=== About this exercise ===
For each line below that contains the word "computer", make a copy.

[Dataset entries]
..........

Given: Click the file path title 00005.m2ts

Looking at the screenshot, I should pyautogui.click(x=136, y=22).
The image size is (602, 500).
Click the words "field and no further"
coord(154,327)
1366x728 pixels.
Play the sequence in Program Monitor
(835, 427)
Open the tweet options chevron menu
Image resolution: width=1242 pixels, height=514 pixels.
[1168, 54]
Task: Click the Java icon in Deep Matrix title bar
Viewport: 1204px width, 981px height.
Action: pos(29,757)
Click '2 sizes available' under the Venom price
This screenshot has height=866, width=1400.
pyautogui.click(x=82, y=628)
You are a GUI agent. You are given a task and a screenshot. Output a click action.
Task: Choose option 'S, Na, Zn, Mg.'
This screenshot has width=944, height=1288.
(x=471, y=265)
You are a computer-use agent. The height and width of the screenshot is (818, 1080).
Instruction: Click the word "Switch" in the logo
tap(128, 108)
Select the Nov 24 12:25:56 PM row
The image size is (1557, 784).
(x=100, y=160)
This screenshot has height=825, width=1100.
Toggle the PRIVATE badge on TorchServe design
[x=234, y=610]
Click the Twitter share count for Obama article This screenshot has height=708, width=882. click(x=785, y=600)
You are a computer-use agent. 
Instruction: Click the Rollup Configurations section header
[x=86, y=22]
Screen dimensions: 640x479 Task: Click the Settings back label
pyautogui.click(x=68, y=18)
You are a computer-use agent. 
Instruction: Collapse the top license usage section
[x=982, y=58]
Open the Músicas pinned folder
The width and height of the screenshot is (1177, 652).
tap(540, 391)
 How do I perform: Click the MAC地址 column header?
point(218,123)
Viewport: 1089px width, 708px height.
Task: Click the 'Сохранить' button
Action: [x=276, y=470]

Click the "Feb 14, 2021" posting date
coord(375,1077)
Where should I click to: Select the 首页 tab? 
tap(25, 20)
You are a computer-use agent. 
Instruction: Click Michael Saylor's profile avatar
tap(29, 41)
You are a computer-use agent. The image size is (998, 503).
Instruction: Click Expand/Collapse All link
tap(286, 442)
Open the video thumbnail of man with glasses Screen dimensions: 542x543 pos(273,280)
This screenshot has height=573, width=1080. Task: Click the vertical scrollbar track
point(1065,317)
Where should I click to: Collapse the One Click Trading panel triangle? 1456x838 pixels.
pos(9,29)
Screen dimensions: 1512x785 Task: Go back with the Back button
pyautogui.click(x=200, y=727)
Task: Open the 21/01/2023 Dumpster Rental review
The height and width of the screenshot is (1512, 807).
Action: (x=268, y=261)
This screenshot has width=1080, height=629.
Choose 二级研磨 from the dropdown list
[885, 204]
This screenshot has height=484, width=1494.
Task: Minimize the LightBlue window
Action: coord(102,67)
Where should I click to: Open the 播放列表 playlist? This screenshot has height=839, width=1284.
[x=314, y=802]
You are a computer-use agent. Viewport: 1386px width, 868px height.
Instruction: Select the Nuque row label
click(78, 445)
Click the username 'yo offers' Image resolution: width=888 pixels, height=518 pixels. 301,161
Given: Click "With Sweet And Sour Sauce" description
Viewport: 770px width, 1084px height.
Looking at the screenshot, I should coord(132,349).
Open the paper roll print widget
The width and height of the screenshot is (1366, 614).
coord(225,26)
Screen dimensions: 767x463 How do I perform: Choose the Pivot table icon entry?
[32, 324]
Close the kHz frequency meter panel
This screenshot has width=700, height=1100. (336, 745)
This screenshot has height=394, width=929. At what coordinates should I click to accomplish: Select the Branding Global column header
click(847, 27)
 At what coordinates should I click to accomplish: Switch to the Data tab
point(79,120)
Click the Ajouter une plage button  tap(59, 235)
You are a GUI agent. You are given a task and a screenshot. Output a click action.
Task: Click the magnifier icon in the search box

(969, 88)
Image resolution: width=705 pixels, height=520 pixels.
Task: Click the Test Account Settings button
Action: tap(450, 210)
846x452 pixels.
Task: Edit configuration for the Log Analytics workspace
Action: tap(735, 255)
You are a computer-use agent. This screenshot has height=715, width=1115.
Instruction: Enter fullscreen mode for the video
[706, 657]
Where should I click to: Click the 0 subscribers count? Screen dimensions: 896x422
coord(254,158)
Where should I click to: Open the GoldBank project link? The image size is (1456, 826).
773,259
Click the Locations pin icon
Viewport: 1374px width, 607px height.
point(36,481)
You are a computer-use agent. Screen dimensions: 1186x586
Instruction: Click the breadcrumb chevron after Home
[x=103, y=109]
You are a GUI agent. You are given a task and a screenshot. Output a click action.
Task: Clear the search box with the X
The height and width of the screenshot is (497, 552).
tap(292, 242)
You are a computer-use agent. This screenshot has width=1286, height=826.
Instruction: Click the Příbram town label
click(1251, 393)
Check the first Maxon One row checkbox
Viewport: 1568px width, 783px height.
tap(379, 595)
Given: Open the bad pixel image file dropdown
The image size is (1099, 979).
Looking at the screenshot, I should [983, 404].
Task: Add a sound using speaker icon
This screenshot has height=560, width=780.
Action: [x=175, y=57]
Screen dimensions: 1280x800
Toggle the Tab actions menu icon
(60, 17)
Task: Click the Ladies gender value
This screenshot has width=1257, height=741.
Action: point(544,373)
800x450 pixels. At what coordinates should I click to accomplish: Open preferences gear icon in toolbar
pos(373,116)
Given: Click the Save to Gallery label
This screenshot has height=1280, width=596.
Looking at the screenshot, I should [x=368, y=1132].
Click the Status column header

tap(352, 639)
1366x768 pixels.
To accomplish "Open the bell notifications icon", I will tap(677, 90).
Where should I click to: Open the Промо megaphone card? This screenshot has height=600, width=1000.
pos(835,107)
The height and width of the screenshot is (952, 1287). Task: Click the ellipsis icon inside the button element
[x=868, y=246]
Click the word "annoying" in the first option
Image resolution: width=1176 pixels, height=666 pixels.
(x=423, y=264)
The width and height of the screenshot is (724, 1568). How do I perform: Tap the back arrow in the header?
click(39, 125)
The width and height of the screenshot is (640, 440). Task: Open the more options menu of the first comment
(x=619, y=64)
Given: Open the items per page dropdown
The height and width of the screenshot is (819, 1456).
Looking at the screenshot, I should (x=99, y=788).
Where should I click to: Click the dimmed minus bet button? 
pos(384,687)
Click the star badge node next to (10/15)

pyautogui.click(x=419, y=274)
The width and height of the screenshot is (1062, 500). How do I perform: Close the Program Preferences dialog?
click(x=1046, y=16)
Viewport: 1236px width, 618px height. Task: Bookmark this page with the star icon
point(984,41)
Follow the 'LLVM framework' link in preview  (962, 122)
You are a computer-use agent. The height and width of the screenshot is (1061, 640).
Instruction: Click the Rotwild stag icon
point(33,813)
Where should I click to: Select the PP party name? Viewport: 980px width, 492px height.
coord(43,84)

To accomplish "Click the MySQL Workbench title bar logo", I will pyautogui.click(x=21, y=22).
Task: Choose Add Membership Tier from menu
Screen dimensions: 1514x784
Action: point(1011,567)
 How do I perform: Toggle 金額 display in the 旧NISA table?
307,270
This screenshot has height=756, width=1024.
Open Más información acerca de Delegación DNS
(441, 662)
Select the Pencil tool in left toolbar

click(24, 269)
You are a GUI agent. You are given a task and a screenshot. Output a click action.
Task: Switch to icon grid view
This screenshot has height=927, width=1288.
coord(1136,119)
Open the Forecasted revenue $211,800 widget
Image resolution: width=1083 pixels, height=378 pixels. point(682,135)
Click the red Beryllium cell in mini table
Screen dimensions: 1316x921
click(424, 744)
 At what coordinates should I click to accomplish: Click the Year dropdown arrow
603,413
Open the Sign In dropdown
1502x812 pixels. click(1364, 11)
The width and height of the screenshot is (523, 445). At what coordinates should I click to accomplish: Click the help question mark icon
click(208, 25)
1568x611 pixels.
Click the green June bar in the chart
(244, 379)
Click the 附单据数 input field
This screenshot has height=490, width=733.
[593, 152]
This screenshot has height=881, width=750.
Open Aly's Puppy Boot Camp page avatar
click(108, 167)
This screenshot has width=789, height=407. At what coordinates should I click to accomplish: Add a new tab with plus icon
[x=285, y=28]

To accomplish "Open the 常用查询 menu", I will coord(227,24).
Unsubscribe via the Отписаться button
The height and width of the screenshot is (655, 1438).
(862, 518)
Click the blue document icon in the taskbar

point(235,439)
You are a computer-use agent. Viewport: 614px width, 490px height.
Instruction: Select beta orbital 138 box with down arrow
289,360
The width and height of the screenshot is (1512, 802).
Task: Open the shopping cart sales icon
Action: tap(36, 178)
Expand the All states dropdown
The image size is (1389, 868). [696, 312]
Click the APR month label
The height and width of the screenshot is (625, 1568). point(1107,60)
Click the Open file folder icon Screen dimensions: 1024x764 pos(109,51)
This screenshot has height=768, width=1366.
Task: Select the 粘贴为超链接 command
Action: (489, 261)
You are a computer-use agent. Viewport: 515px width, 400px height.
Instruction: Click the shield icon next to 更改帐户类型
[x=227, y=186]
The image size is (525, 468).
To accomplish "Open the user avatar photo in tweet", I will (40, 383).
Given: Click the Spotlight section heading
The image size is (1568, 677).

..........

=== Response to the task ===
You are a computer-use agent. The height and width of the screenshot is (818, 1080).
You are a computer-use agent. 
You are a computer-use agent. 
You are a computer-use agent. 
You are a computer-use agent. The image size is (998, 503).
You are a computer-use agent. Viewport: 1386px width, 868px height.
You are a computer-use agent. This screenshot has height=715, width=1115.
You are a computer-use agent. Screen dimensions: 1186x586
You are a computer-use agent. This screenshot has width=1286, height=826.
You are a computer-use agent. The height and width of the screenshot is (1061, 640).
You are a computer-use agent. Viewport: 614px width, 490px height.
You are a computer-use agent. Viewport: 515px width, 400px height.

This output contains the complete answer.